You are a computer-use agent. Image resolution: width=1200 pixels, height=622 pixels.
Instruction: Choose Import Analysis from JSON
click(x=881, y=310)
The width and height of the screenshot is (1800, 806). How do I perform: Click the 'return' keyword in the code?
==
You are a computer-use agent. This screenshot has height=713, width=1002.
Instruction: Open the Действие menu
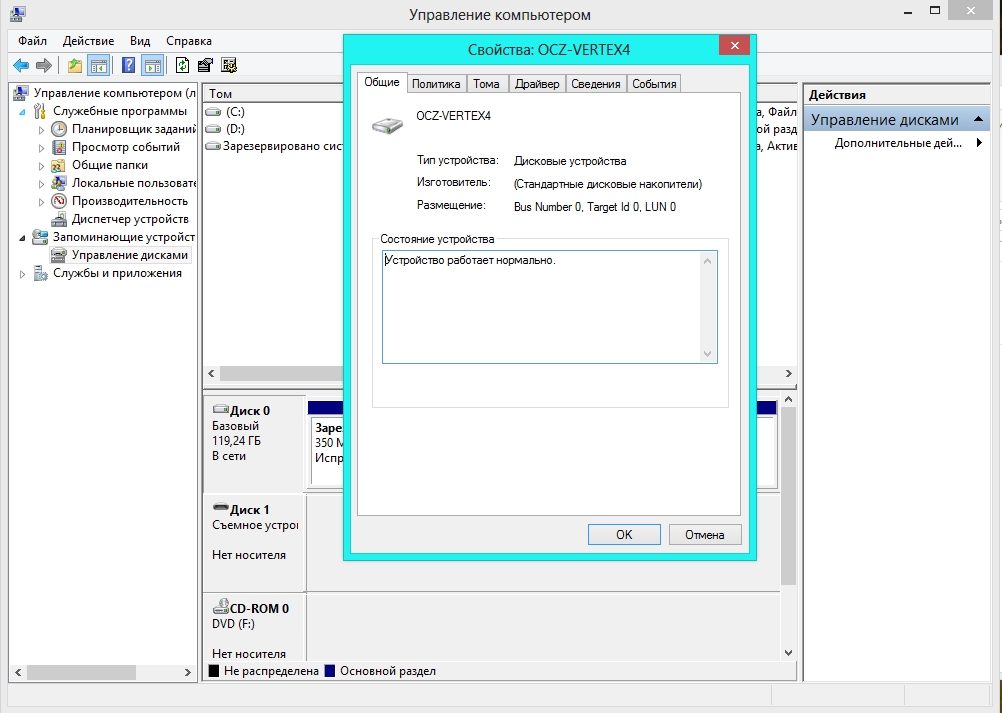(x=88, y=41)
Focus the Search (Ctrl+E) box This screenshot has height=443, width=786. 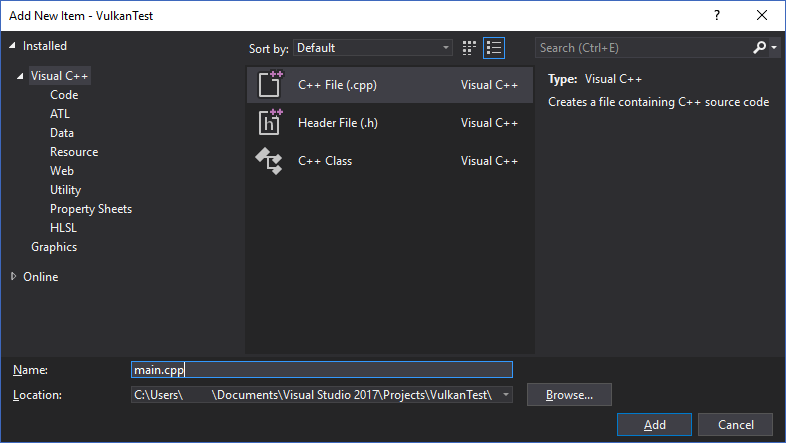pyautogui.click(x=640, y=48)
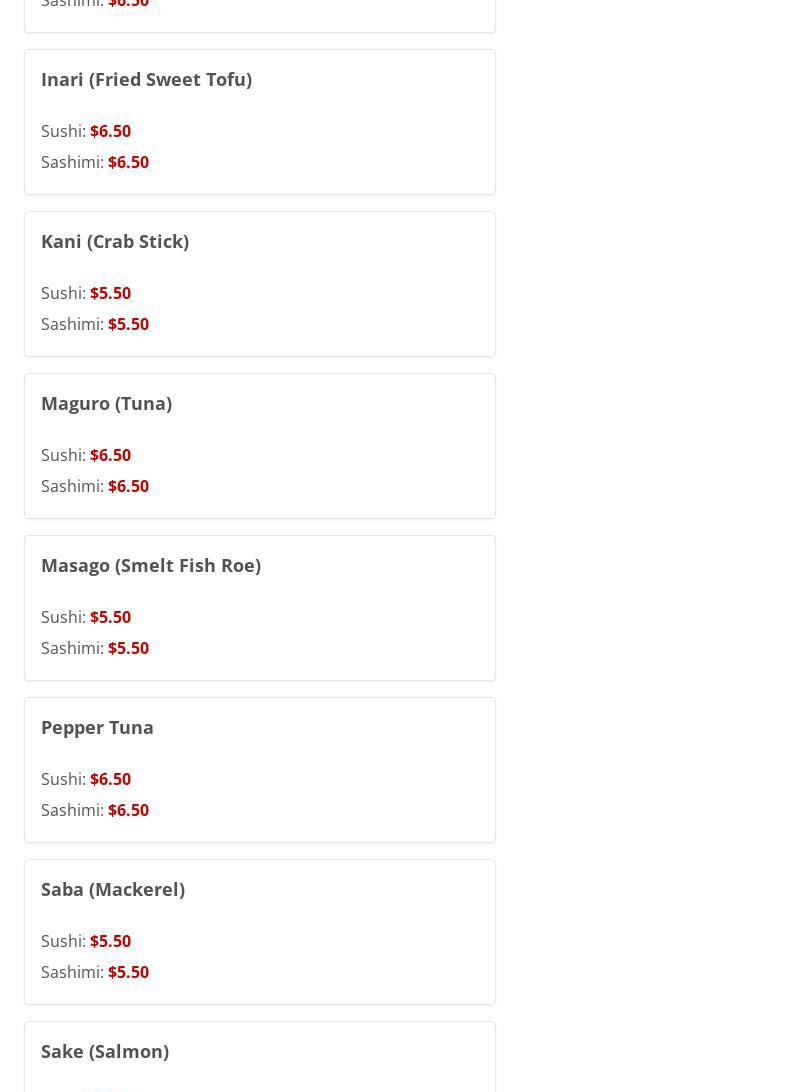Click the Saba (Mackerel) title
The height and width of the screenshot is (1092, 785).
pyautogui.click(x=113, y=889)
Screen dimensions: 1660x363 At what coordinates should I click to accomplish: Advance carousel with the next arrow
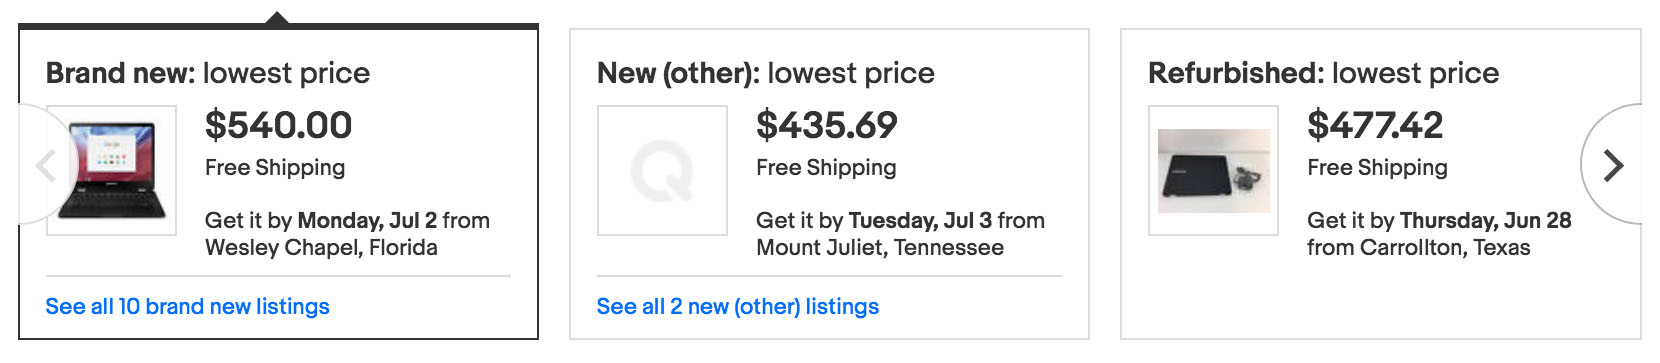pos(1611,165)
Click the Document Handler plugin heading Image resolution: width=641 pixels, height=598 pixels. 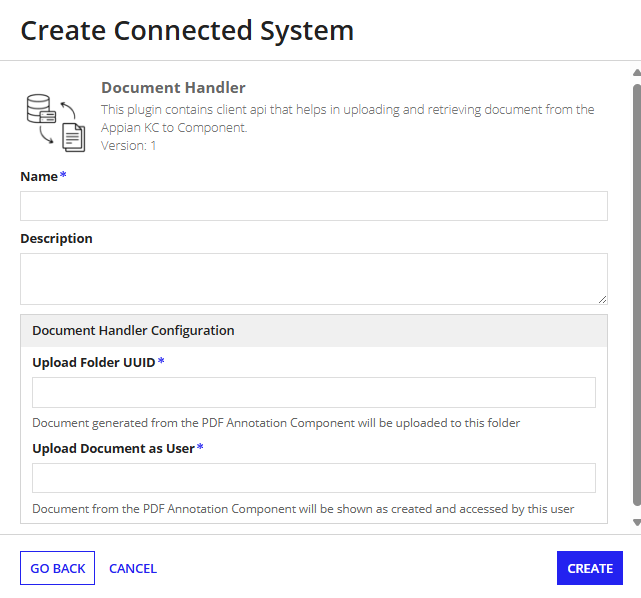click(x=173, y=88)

## Work order
Whenever a line above includes the string "computer", copy it.

## Result of the task
You are a computer-use agent. Image resolution: width=1200 pixels, height=622 pixels.
You are a computer-use agent. This screenshot has height=713, width=1002.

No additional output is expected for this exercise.